The fault with Asphalt

About eighteen months ago, I talked briefly of my obsession with Asphalt 8 on the Apple TV, a game that combined third party controllers with Apple TV accessibility to make a brilliant and captivating racing game.

For a few months, this game was everything – I wanted to get all the stars for all the events in all the seasons, I wanted to upgrade all the cars and collect as many as possible, and essentially do all the things. My obsession lessened as other entertainments distracted me, but it was always there in the back of my mind – Asphalt 8 is brilliant, don’t forget to go back and play!

Well, I’ve been checking in every now and again and after looking at it last week, I’ve got to say, the obsession is over. I was tempted back into the game by their recent Porsche update, allowing you to have a go at racing Porsche cars where they have previously been missing from the garage lineup. Great fun.

Except, it’s almost impossible to find a car and then a track to race it. It used to be that you chose from a handful of different events to race and gain money to buy better cars. The better cars help you race better, win more, gain more money, buy better cars, and the cycle continues. It’s a system that has worked for most racing games since the dawn of time. (Or since the dawn of the Playstation, anyway).

In the intervening months since I have had a proper play in Asphalt 8, they have added so many bolt on elements of the game, it is totally unfathomable.

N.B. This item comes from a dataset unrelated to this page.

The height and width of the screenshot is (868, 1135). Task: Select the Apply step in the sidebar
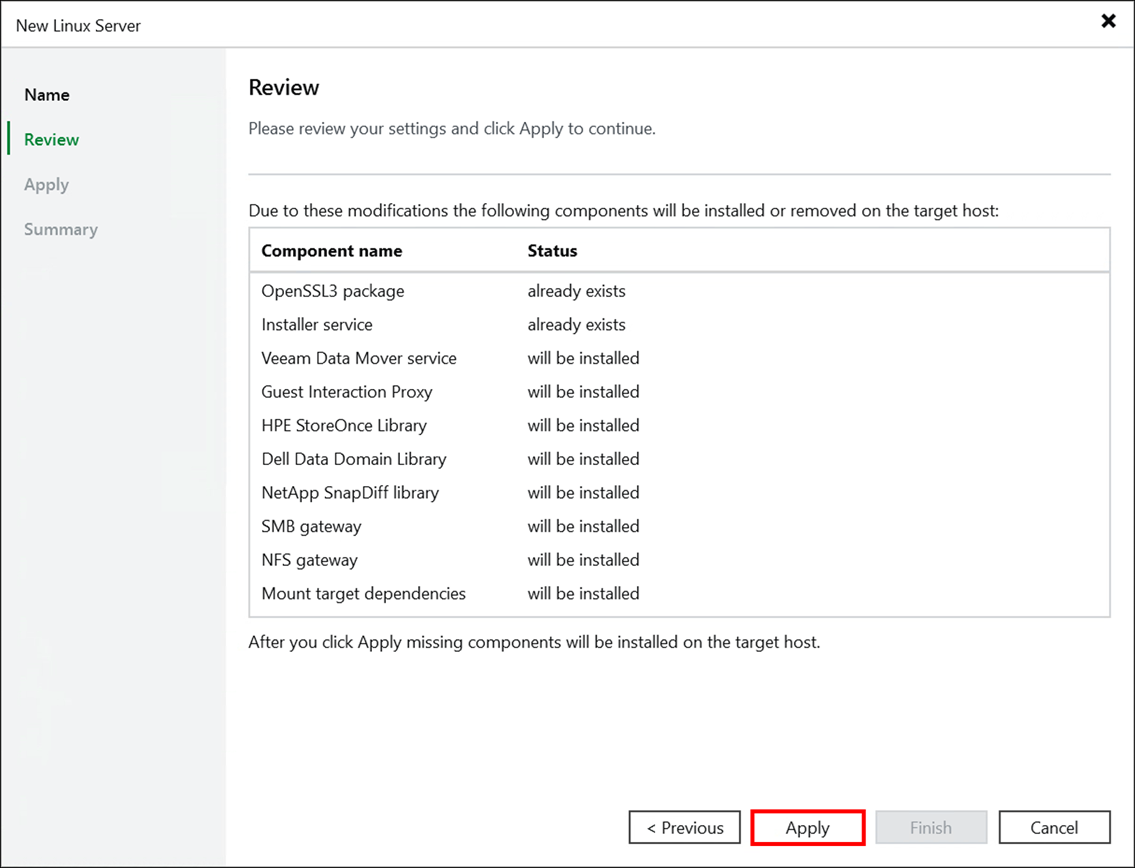click(46, 184)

There are multiplayer races, event races, research and development races, several layers before you get to those bog standard season races. You can buy a car, you can collect cards to develop a car, you can purchase tokens to get a car. You can upgrade certain elements with cash, you can collect other cards to upgrade extra pieces. You can earn cards, or you can buy boxes that contain cards. There are daily tasks to complete, limited time events to run, and probably a lot more that I have skipped through in my haste to get back to something simple.

It’s not just that there are too many things to do now, it’s that every time you try and do something you’re bombarded by pop up screens giving you cards, tempting you to buy things, advertising new events. Just leave me alone and let me get on with a race!

It’s a disappointing state of affairs, but I can understand how it’s happened. The current state of gaming ensures the number one task is to keep people coming back to your game. Whether that is by making certain actions take time to complete, or by stringing together daily rewards, or by adding more and more functionality to keep users interested.

Asphalt has obviously gone the latter route, but there surely has to be a balance. The game is now so overwhelming, I just don’t want to play. Why couldn’t the new updates been more tracks, more cars, and above all better stability?

I’m old, I know, and this is perhaps the way games are going to be from now on. But if so, it is 100% not for me.